# Work request
Turn every line of the listing below into a numbered list, skipping any blank lines.

Saved data entries
※
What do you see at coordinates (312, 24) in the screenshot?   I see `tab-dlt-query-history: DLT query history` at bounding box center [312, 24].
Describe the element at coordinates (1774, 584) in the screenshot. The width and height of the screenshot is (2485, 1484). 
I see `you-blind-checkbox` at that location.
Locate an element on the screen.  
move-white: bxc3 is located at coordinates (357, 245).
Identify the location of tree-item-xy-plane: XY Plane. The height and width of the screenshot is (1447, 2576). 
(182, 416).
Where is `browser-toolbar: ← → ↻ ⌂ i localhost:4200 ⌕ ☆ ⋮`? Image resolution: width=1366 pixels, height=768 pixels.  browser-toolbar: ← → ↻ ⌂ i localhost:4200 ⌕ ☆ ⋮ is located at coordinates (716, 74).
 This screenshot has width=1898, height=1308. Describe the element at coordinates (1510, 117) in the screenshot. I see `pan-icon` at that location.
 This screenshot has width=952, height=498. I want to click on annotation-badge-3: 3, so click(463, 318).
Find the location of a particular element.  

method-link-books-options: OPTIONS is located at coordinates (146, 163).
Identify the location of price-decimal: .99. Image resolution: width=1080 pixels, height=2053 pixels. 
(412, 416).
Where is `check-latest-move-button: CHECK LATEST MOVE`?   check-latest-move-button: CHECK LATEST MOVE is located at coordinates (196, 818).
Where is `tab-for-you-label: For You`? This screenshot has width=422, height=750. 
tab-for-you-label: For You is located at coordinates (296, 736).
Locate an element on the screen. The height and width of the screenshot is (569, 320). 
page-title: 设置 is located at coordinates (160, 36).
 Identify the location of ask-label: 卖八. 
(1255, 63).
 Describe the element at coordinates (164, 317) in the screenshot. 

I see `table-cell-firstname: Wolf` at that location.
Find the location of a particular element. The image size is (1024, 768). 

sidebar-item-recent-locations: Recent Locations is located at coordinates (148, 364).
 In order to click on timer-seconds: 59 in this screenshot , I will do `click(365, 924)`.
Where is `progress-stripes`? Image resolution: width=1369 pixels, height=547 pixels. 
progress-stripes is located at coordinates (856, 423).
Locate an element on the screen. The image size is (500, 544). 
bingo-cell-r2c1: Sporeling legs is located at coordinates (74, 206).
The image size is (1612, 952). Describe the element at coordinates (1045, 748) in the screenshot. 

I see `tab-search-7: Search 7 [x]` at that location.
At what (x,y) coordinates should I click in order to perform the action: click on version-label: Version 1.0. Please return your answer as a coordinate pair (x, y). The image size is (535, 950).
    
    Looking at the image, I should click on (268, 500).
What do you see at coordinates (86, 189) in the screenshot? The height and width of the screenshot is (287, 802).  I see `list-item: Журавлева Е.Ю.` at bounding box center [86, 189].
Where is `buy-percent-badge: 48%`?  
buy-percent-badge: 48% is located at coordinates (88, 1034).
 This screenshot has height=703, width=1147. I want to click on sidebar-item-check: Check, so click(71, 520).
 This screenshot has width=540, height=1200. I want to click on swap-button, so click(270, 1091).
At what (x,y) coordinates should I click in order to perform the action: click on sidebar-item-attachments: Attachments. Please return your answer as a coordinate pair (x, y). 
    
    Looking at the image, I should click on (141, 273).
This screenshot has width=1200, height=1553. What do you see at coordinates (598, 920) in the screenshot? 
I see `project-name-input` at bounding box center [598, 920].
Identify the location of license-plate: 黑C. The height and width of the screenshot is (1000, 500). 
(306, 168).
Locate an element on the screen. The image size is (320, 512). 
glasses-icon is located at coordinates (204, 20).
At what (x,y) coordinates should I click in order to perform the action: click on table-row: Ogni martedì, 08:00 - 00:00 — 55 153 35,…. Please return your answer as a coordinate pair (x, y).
※
# Task answer
1. What do you see at coordinates (312, 24) in the screenshot?   I see `tab-dlt-query-history: DLT query history` at bounding box center [312, 24].
2. Describe the element at coordinates (1774, 584) in the screenshot. The width and height of the screenshot is (2485, 1484). 
3. I see `you-blind-checkbox` at that location.
4. Locate an element on the screen.  
5. move-white: bxc3 is located at coordinates (357, 245).
6. Identify the location of tree-item-xy-plane: XY Plane. The height and width of the screenshot is (1447, 2576). 
7. (182, 416).
8. Where is `browser-toolbar: ← → ↻ ⌂ i localhost:4200 ⌕ ☆ ⋮`? Image resolution: width=1366 pixels, height=768 pixels.  browser-toolbar: ← → ↻ ⌂ i localhost:4200 ⌕ ☆ ⋮ is located at coordinates (716, 74).
9.  This screenshot has width=1898, height=1308. Describe the element at coordinates (1510, 117) in the screenshot. I see `pan-icon` at that location.
10.  This screenshot has width=952, height=498. I want to click on annotation-badge-3: 3, so click(463, 318).
11. Find the location of a particular element.  
12. method-link-books-options: OPTIONS is located at coordinates (146, 163).
13. Identify the location of price-decimal: .99. Image resolution: width=1080 pixels, height=2053 pixels. 
14. (412, 416).
15. Where is `check-latest-move-button: CHECK LATEST MOVE`?   check-latest-move-button: CHECK LATEST MOVE is located at coordinates (196, 818).
16. Where is `tab-for-you-label: For You`? This screenshot has width=422, height=750. 
17. tab-for-you-label: For You is located at coordinates (296, 736).
18. Locate an element on the screen. The height and width of the screenshot is (569, 320). 
19. page-title: 设置 is located at coordinates (160, 36).
20.  Identify the location of ask-label: 卖八. 
21. (1255, 63).
22.  Describe the element at coordinates (164, 317) in the screenshot. 
23. I see `table-cell-firstname: Wolf` at that location.
24. Find the location of a particular element. The image size is (1024, 768). 
25. sidebar-item-recent-locations: Recent Locations is located at coordinates (148, 364).
26.  In order to click on timer-seconds: 59 in this screenshot , I will do `click(365, 924)`.
27. Where is `progress-stripes`? Image resolution: width=1369 pixels, height=547 pixels. 
28. progress-stripes is located at coordinates (856, 423).
29. Locate an element on the screen. The image size is (500, 544). 
30. bingo-cell-r2c1: Sporeling legs is located at coordinates (74, 206).
31. The image size is (1612, 952). Describe the element at coordinates (1045, 748) in the screenshot. 
32. I see `tab-search-7: Search 7 [x]` at that location.
33. At what (x,y) coordinates should I click in order to perform the action: click on version-label: Version 1.0. Please return your answer as a coordinate pair (x, y). The image size is (535, 950).
34.     Looking at the image, I should click on (268, 500).
35. What do you see at coordinates (86, 189) in the screenshot? The height and width of the screenshot is (287, 802).  I see `list-item: Журавлева Е.Ю.` at bounding box center [86, 189].
36. Where is `buy-percent-badge: 48%`?  
37. buy-percent-badge: 48% is located at coordinates (88, 1034).
38.  This screenshot has height=703, width=1147. I want to click on sidebar-item-check: Check, so click(71, 520).
39.  This screenshot has width=540, height=1200. I want to click on swap-button, so click(270, 1091).
40. At what (x,y) coordinates should I click in order to perform the action: click on sidebar-item-attachments: Attachments. Please return your answer as a coordinate pair (x, y). 
41.     Looking at the image, I should click on (141, 273).
42. This screenshot has width=1200, height=1553. What do you see at coordinates (598, 920) in the screenshot? 
43. I see `project-name-input` at bounding box center [598, 920].
44. Identify the location of license-plate: 黑C. The height and width of the screenshot is (1000, 500). 
45. (306, 168).
46. Locate an element on the screen. The image size is (320, 512). 
47. glasses-icon is located at coordinates (204, 20).
48. At what (x,y) coordinates should I click in order to perform the action: click on table-row: Ogni martedì, 08:00 - 00:00 — 55 153 35,…. Please return your answer as a coordinate pair (x, y).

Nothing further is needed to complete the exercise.